— Поэтому вам остается только держать их в черном теле, — заметил Хирн.
— Совершенно точно, держать в черном теле и обламывать. Всякий раз, когда рядовой видит, что офицер получает еще одну привилегию, он становится злее.
— Я не согласен с этим. По-моему, они просто будут ненавидеть вас еще больше.

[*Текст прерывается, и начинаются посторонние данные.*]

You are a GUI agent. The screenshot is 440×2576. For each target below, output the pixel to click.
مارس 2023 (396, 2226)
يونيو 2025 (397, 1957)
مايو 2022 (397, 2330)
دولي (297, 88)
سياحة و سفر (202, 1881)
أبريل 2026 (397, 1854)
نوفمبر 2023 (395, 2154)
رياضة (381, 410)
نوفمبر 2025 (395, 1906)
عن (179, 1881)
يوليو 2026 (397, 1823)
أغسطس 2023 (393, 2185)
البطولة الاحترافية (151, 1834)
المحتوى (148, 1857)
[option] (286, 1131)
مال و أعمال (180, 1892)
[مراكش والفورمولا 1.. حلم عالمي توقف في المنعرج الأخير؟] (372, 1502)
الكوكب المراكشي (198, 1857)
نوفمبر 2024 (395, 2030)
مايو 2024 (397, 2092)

— Правильно. Но зато они будут больше бояться нас. Дайте мне какого угодно солдата, пройдет некоторое время, и я сделаю так, чтобы он боялся меня. То, что вы называете несправедливостью в армии, я называю мерами дать понять солдату, что он занимает достаточно низкое положение. — Генерал пригладил волосы на виске. — Мне довелось побывать в одном американском тюремном лагере в Англии, который показался бы нам ужасным. В нем применяются жестокие методы, которые, несомненно, вызовут впоследствии острую критику, однако приходится согласиться, что они необходимы. В нашем собственном глубоком тылу есть особый пункт пополнений, в котором имела место попытка убить начальника пункта — полковника. Вы не можете понять этого, но я скажу вам, Роберт: если вы хотите иметь хорошую армию, надо, чтобы каждый человек в ней занимал определенную ступень на лестнице страха. Солдаты в тюремных лагерях, дезертиры или солдаты на пунктах пополнений — это тихая заводь армии, в которой необходимо поддерживать более строгую дисциплину. Армия действует намного лучше, если вы боитесь человека, стоящего над вами, и относитесь презрительно и высокомерно к подчиненным.

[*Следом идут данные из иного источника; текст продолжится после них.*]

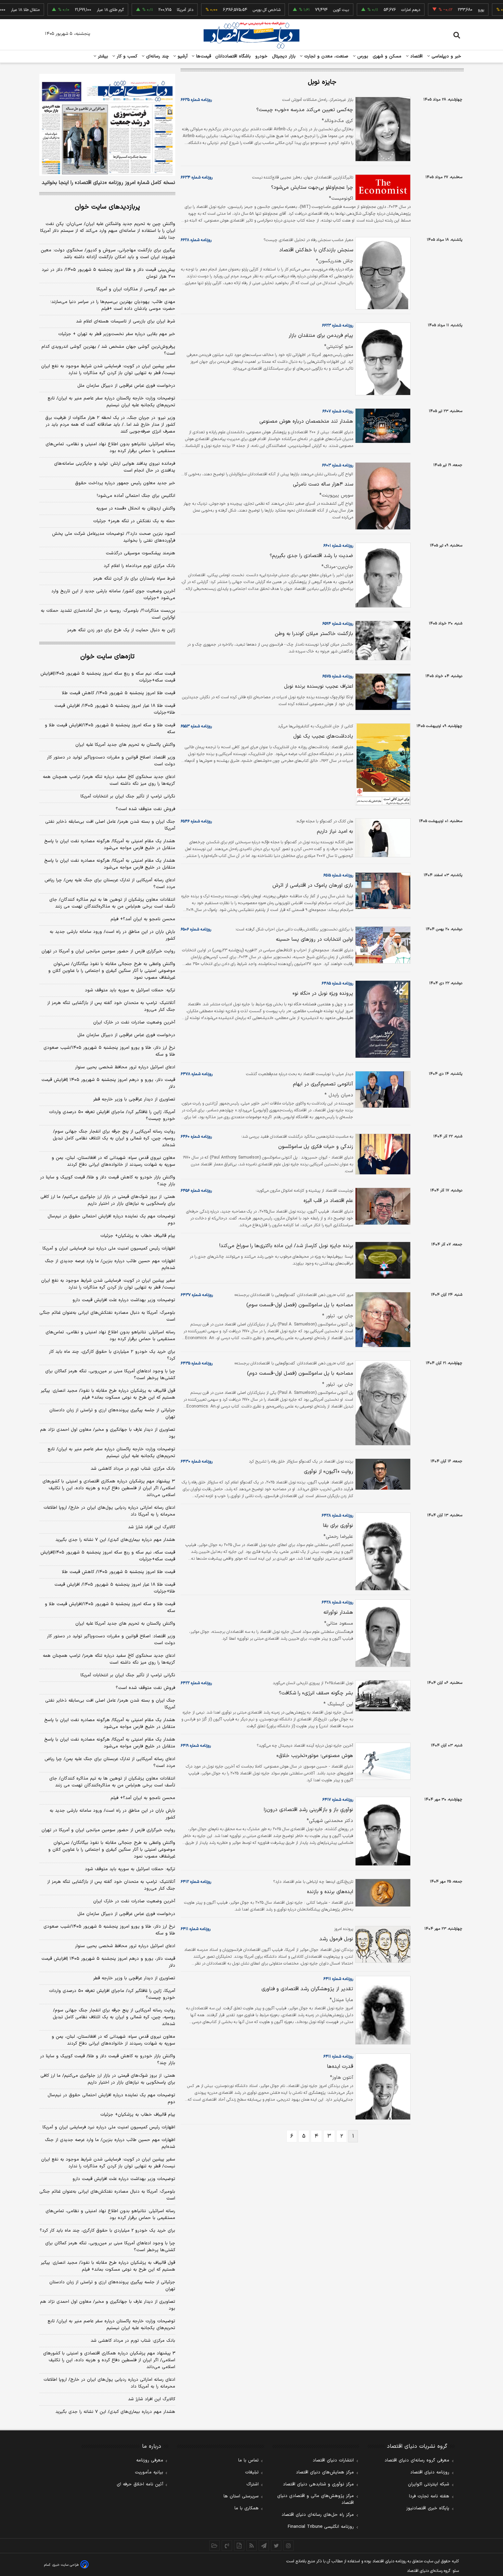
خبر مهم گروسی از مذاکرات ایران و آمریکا (135, 289)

— На какой же ступеньке этой лестницы нахожусь я? — спросил Хирн.
— Вы пока не находитесь ни на какой. Существуют такие вещи, как особые папские милости, — ответил генерал с улыбкой и закурил новую сигарету. Из палатки для отдыха офицеров донесся взрыв общего хохота.
— Возьмите солдата, который сидит сейчас в пулеметном гнезде и слышит этот хохот, — сказал Хирн. — Мне кажется, настанет время, когда ему захочется повернуть пулемет в обратную сторону.
— В конечном счете — да. И солдаты так и начнут поступать, когда армия будет на грани поражения. А до тех пор в них просто накапливается зло, и они сражаются от этого лучше. Они пока не могут повернуть пулеметы на нас, поэтому поворачивают их в сторону противника.
— Но риск очень велик, — сказал Хирн. — Если мы проиграем войну, это приведет к революции. А если иметь в виду ваши интересы, мне кажется, было бы лучше проиграть войну в результате излишне хорошего отношения к солдатам и избежать таким образом революции.
Каммингс рассмеялся.
— Согласитесь, что вы говорите со слов вашего любимого либерального еженедельника. Вы просто валяете дурака, Роберт. Мы вовсе не собираемся проигрывать войну, а если и проиграем, то не думайте, что Гитлер позволит вам сделать революцию.
— Тогда все, что вы утверждаете, сводится к тому, что вы и подобные вам не проигрывают войну ни тем, ни другим путем.
— Вы и подобные вам, вы и подобные вам... — повторил генерал. — От этих слов попахивает марксизмом, не так ли? Заговор всемогущего капитализма... Откуда у вас это, Роберт?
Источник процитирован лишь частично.